Zaman kita sekali lagi penuh dengan banyak memoar, barangkali lebih banyak daripada yang sudah-sudah. Ini karena ada banyak hal yang perlu diceritakan. Semakin dramatik dan semakin penuh dengan perubahan sebuah zaman, semakin dalam ketertarikan orang pada sejarah zaman tersebut. Seni melukis pemandangan alam tidak akan pernah bisa lahir di gurun Sahara. “Persimpangan” dua zaman, seperti saat ini, membangunkan hasrat untuk menengok kembali masa lalu, yang sudah jauh di belakang, melalui mata para partisipan aktifnya. Inilah mengapa sastra memoar tumbuh demikian pesat semenjak hari-hari peperangan yang lalu. Mungkin ini juga akan membenarkan penulisan buku ini.
Buku ini lahir ke dunia karena kehidupan politik aktif sang penulis terhenti untuk sementara. Salah satu tempat perhentian yang tak terduga, namun bukan kebetulan, dalam kehidupanku adalah Konstantinopel. Di sini aku menancapkan kemahku – tetapi bukan untuk pertama kalinya – dan dengan sabar menunggu apa yang akan datang selanjutnya. Kehidupan seorang revolusioner akan cukup mustahil tanpa sedikit “fatalisme” seperti ini. Dalam satu atau lain cara, jeda di Konstantinopel ini ternyata menjadi momen yang paling cocok bagiku untuk menilik ke belakang sebelum situasi mengizinkanku untuk melangkah maju.
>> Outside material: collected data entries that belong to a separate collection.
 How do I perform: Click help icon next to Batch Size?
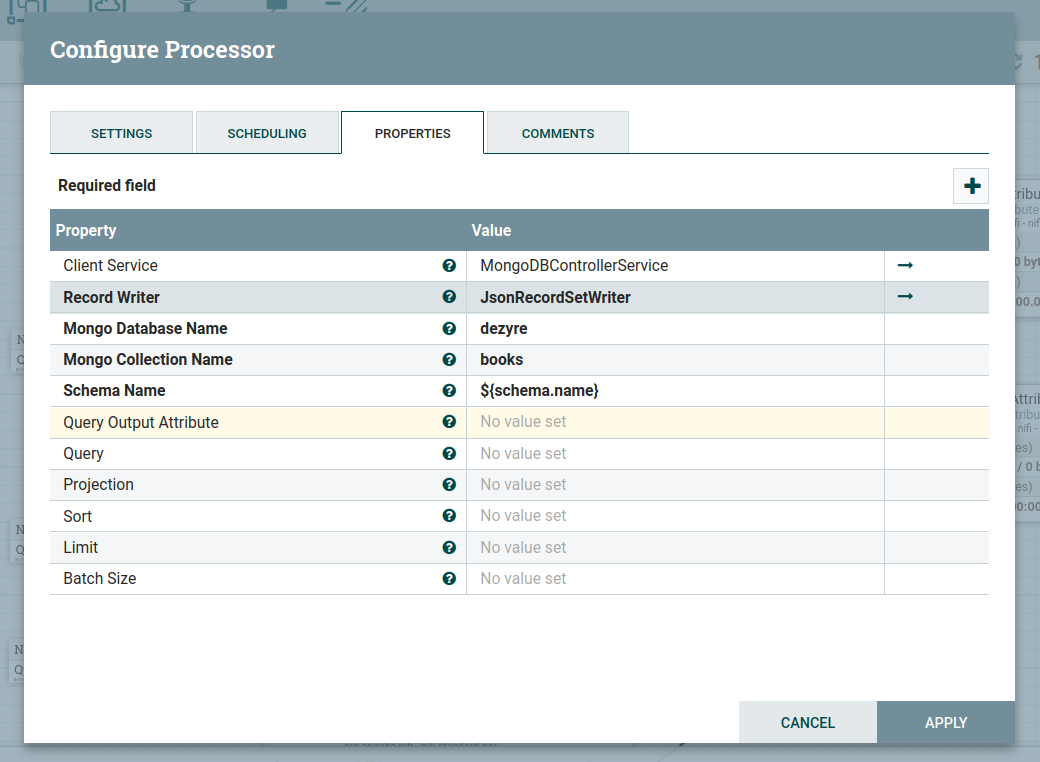(449, 578)
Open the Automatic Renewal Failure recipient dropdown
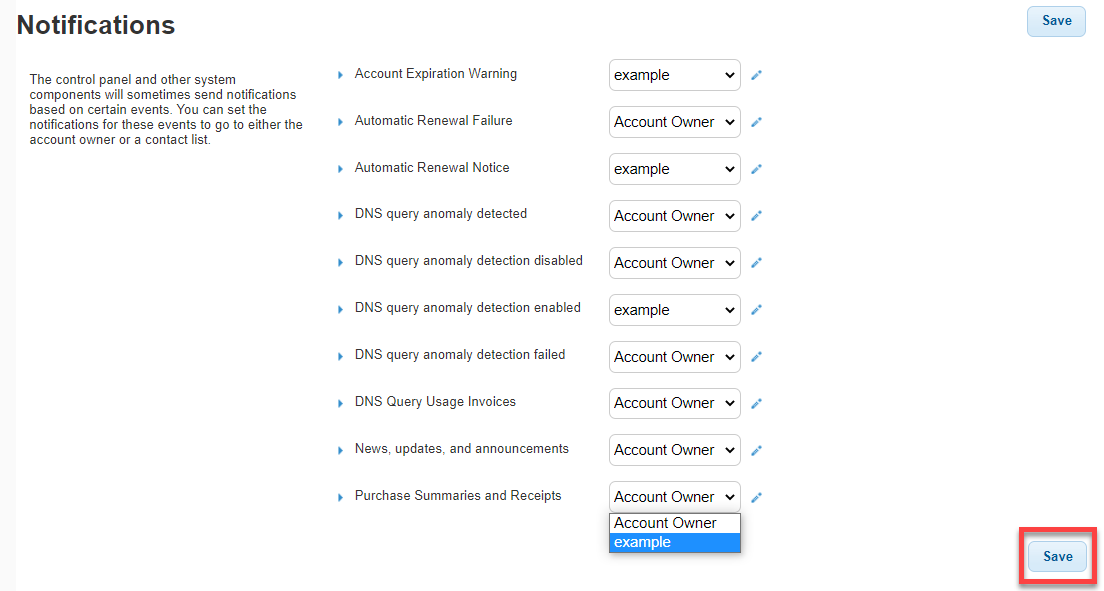This screenshot has width=1104, height=591. point(674,122)
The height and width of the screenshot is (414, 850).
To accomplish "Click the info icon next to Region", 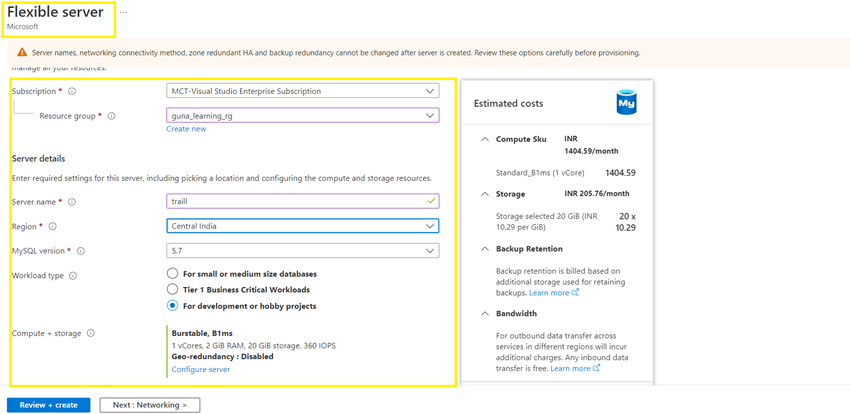I will click(x=53, y=227).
Awalnya aku menulis sketsa-sketsa otobiografi singkat untuk surat kabar, dan berpikir aku akan membiarkannya seperti itu saja. Dan di sini aku ingin mengatakan bahwa, dari tempat pengasinganku, aku tidak dapat melihat bagaimana bentuk sketsa tersebut ketika mereka sampai ke publik. Tetapi setiap karya memiliki logikanya sendiri. Aku tidak terdorong untuk melangkah lebih jauh sampai aku hampir menyelesaikan artikel-artikel tersebut. Kemudian aku memutuskan untuk menulis buku. Aku menerapkan skala yang berbeda dan jauh lebih luas, dan mengerjakan ulang seluruh karya ini dari nol. Satu-satunya kesamaan antara artikel-artikel koran tersebut dan buku ini adalah mereka mengupas subjek yang sama. Lain dari itu, mereka adalah produk yang berbeda.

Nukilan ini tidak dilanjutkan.